Text and element pointing records
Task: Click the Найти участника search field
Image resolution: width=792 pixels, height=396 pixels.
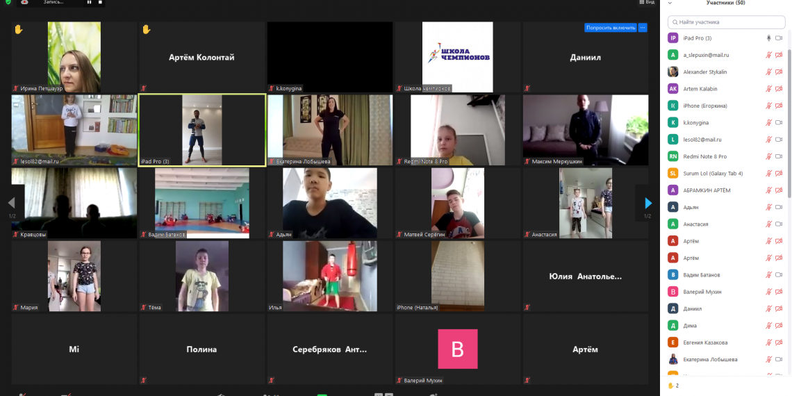Action: click(726, 22)
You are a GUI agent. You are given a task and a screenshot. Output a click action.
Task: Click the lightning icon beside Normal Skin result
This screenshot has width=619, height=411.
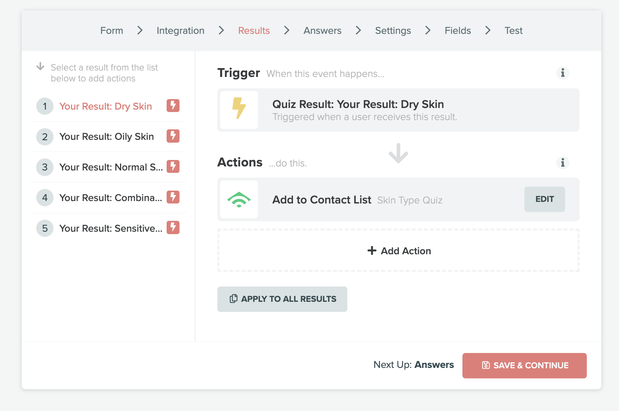click(x=173, y=166)
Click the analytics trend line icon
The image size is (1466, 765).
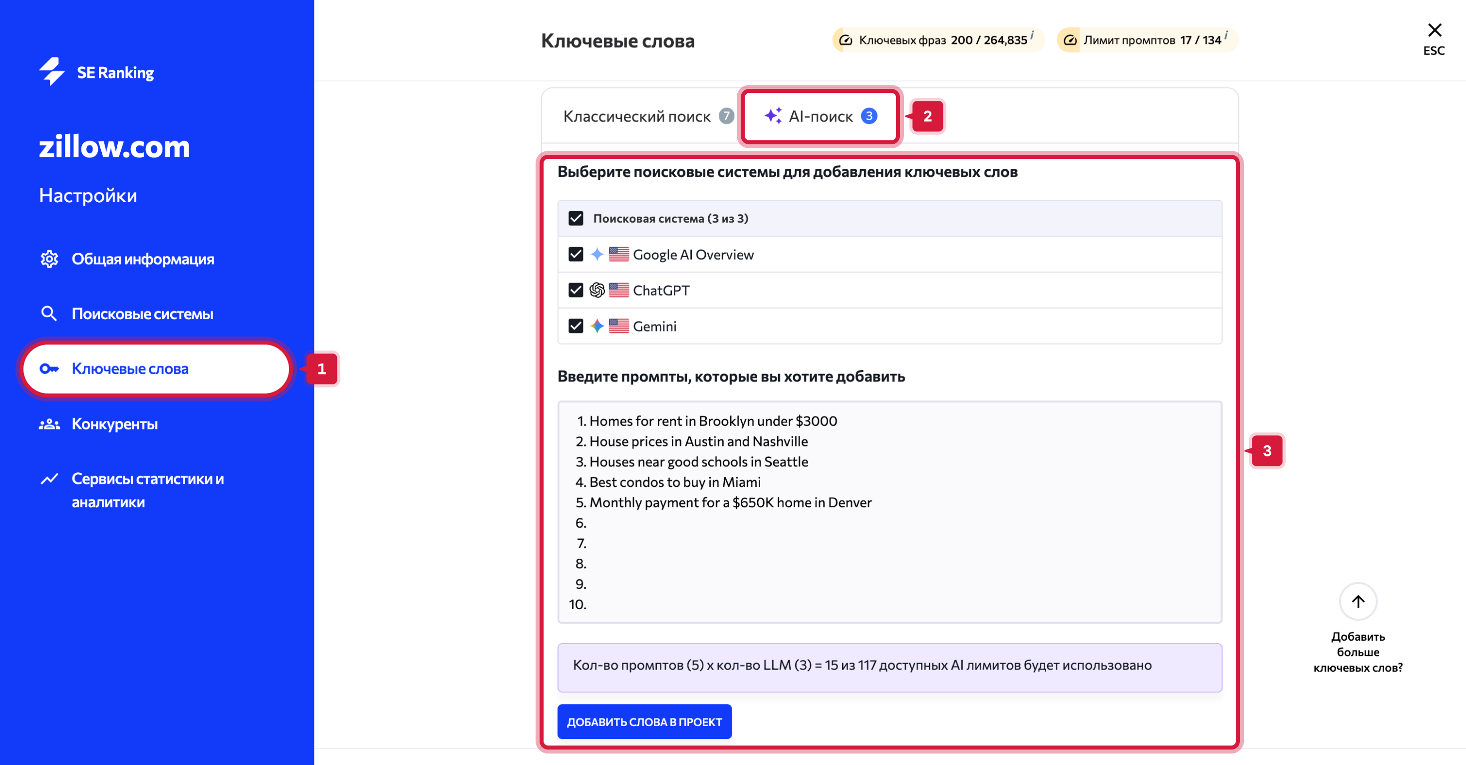[x=49, y=479]
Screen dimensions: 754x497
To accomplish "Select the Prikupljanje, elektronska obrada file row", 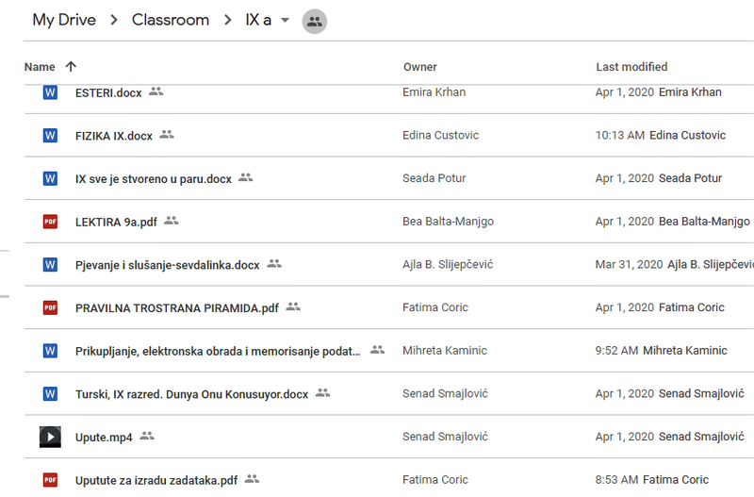I will (x=218, y=351).
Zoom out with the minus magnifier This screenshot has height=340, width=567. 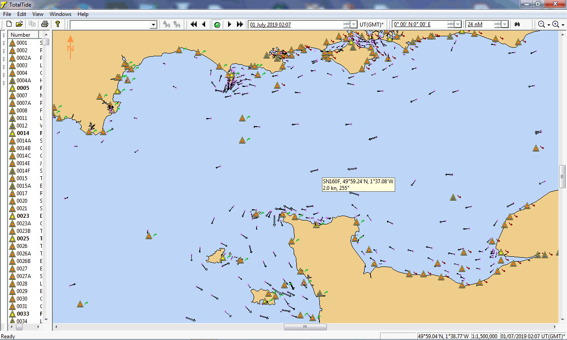click(x=541, y=24)
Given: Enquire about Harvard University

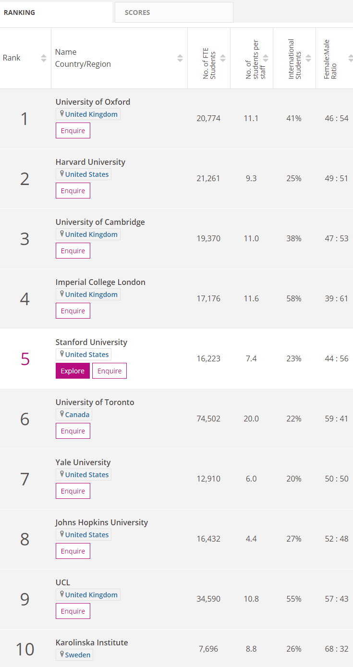Looking at the screenshot, I should pyautogui.click(x=73, y=191).
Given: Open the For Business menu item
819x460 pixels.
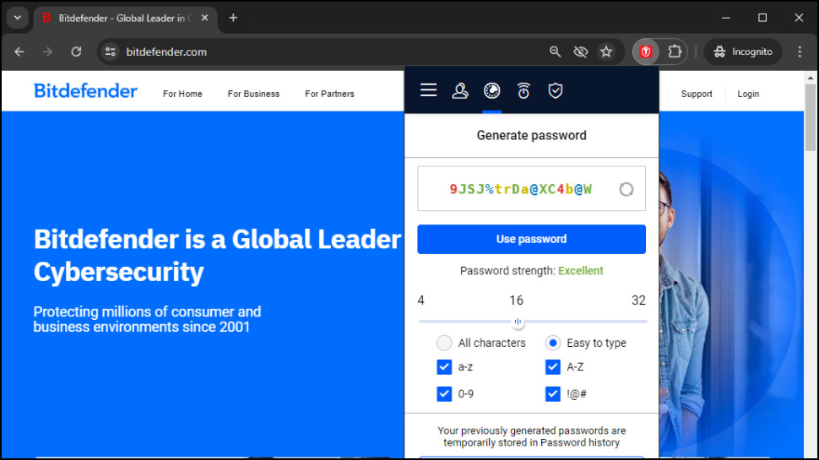Looking at the screenshot, I should (253, 94).
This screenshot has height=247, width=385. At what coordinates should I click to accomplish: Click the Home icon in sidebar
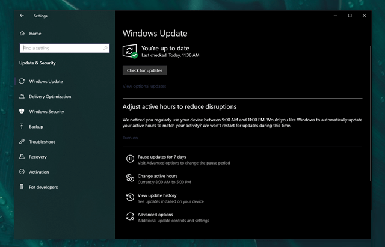pyautogui.click(x=22, y=34)
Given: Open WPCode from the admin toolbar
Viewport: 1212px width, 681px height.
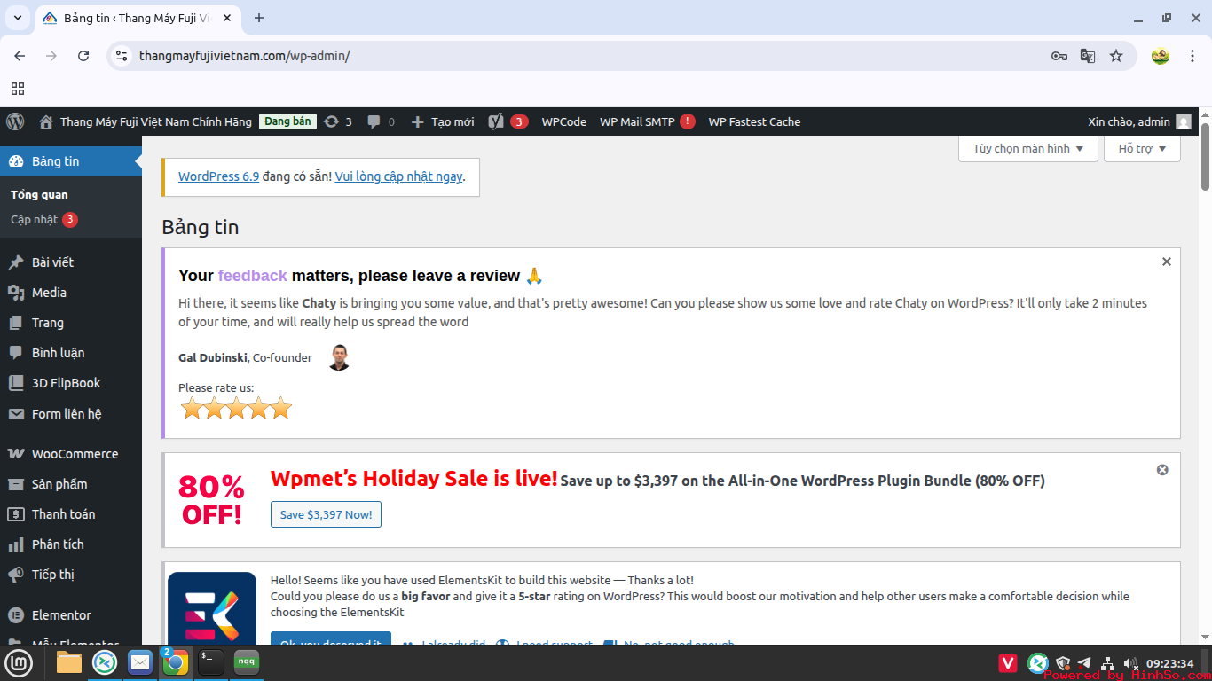Looking at the screenshot, I should pyautogui.click(x=564, y=121).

Set exercise
Count how many lines of the data above contain the string "icon", treating uppercase and lowercase as different. Reply with the number alone.

Result of the exercise
3